> About this task
In your reply, write out each entry exactly as given.
***** Exercise data
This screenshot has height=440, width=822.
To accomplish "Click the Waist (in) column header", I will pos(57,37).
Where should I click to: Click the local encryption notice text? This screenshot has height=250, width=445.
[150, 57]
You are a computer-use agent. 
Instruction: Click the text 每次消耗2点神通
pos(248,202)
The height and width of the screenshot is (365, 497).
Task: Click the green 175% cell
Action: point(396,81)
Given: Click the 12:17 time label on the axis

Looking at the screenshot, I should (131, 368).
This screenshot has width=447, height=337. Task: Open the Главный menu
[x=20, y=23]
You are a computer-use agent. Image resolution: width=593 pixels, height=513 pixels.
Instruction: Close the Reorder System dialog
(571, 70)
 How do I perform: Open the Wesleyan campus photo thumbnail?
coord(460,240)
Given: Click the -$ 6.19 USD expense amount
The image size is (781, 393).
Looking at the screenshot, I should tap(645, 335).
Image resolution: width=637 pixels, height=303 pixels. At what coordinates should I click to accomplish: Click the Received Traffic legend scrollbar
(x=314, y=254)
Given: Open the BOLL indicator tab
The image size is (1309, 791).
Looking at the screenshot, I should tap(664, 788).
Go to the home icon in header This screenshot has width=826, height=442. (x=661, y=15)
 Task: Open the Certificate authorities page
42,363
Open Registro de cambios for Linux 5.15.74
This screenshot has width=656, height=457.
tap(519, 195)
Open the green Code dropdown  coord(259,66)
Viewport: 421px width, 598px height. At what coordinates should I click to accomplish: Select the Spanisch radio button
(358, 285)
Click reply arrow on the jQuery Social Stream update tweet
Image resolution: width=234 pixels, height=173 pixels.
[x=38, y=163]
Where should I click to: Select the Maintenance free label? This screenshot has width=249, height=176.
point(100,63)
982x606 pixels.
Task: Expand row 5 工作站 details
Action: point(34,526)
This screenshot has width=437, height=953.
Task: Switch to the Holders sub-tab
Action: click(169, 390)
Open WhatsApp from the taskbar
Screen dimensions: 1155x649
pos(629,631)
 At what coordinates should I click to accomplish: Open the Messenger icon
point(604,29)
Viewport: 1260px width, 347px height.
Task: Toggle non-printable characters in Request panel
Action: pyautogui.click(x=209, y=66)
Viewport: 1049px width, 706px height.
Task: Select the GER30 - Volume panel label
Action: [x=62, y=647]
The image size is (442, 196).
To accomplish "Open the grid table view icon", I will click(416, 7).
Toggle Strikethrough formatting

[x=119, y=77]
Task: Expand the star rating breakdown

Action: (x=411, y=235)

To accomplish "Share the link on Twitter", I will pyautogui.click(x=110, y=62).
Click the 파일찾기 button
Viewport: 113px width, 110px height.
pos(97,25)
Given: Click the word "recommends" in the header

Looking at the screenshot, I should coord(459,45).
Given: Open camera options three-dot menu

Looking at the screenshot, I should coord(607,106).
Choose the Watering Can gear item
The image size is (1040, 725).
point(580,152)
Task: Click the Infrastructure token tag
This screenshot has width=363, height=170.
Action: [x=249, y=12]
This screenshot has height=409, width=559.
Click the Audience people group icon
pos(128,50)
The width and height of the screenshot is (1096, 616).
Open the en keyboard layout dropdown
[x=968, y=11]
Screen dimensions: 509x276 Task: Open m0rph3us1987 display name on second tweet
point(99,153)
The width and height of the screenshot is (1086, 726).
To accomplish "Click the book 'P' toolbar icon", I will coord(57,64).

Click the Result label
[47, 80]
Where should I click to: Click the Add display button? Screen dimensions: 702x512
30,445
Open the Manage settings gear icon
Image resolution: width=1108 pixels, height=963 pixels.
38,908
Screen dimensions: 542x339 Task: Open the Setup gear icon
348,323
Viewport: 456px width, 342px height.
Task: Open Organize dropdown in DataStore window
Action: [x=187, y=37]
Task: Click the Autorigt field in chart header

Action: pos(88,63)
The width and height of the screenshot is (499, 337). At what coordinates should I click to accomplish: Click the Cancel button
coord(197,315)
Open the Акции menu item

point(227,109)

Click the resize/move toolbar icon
**********
> Task result
This screenshot has height=440, width=822.
To accomplish "Click the Waist (in) column header", I will pos(57,37).
Where should I click to: Click the local encryption notice text? This screenshot has height=250, width=445.
[150, 57]
You are a computer-use agent. 
Instruction: Click the text 每次消耗2点神通
pos(248,202)
The height and width of the screenshot is (365, 497).
Task: Click the green 175% cell
Action: point(396,81)
Given: Click the 12:17 time label on the axis

Looking at the screenshot, I should (131, 368).
This screenshot has width=447, height=337. Task: Open the Главный menu
[x=20, y=23]
You are a computer-use agent. Image resolution: width=593 pixels, height=513 pixels.
Instruction: Close the Reorder System dialog
(571, 70)
 How do I perform: Open the Wesleyan campus photo thumbnail?
coord(460,240)
Given: Click the -$ 6.19 USD expense amount
The image size is (781, 393).
Looking at the screenshot, I should tap(645, 335).
Image resolution: width=637 pixels, height=303 pixels. At what coordinates should I click to accomplish: Click the Received Traffic legend scrollbar
(x=314, y=254)
Given: Open the BOLL indicator tab
The image size is (1309, 791).
Looking at the screenshot, I should tap(664, 788).
Go to the home icon in header This screenshot has width=826, height=442. (x=661, y=15)
 Task: Open the Certificate authorities page
42,363
Open Registro de cambios for Linux 5.15.74
This screenshot has width=656, height=457.
tap(519, 195)
Open the green Code dropdown  coord(259,66)
Viewport: 421px width, 598px height. At what coordinates should I click to accomplish: Select the Spanisch radio button
(358, 285)
Click reply arrow on the jQuery Social Stream update tweet
Image resolution: width=234 pixels, height=173 pixels.
[x=38, y=163]
Where should I click to: Select the Maintenance free label? This screenshot has width=249, height=176.
point(100,63)
982x606 pixels.
Task: Expand row 5 工作站 details
Action: point(34,526)
This screenshot has width=437, height=953.
Task: Switch to the Holders sub-tab
Action: click(169, 390)
Open WhatsApp from the taskbar
Screen dimensions: 1155x649
pos(629,631)
 At what coordinates should I click to accomplish: Open the Messenger icon
point(604,29)
Viewport: 1260px width, 347px height.
Task: Toggle non-printable characters in Request panel
Action: pyautogui.click(x=209, y=66)
Viewport: 1049px width, 706px height.
Task: Select the GER30 - Volume panel label
Action: [x=62, y=647]
The image size is (442, 196).
To accomplish "Open the grid table view icon", I will click(416, 7).
Toggle Strikethrough formatting

[x=119, y=77]
Task: Expand the star rating breakdown

Action: (x=411, y=235)

To accomplish "Share the link on Twitter", I will pyautogui.click(x=110, y=62).
Click the 파일찾기 button
Viewport: 113px width, 110px height.
pos(97,25)
Given: Click the word "recommends" in the header

Looking at the screenshot, I should coord(459,45).
Given: Open camera options three-dot menu

Looking at the screenshot, I should coord(607,106).
Choose the Watering Can gear item
The image size is (1040, 725).
point(580,152)
Task: Click the Infrastructure token tag
This screenshot has width=363, height=170.
Action: [x=249, y=12]
This screenshot has height=409, width=559.
Click the Audience people group icon
pos(128,50)
The width and height of the screenshot is (1096, 616).
Open the en keyboard layout dropdown
[x=968, y=11]
Screen dimensions: 509x276 Task: Open m0rph3us1987 display name on second tweet
point(99,153)
The width and height of the screenshot is (1086, 726).
To accomplish "Click the book 'P' toolbar icon", I will coord(57,64).

Click the Result label
[47, 80]
Where should I click to: Click the Add display button? Screen dimensions: 702x512
30,445
Open the Manage settings gear icon
Image resolution: width=1108 pixels, height=963 pixels.
38,908
Screen dimensions: 542x339 Task: Open the Setup gear icon
348,323
Viewport: 456px width, 342px height.
Task: Open Organize dropdown in DataStore window
Action: [x=187, y=37]
Task: Click the Autorigt field in chart header

Action: pos(88,63)
The width and height of the screenshot is (499, 337). At what coordinates should I click to accomplish: Click the Cancel button
coord(197,315)
Open the Акции menu item

point(227,109)

Click the resize/move toolbar icon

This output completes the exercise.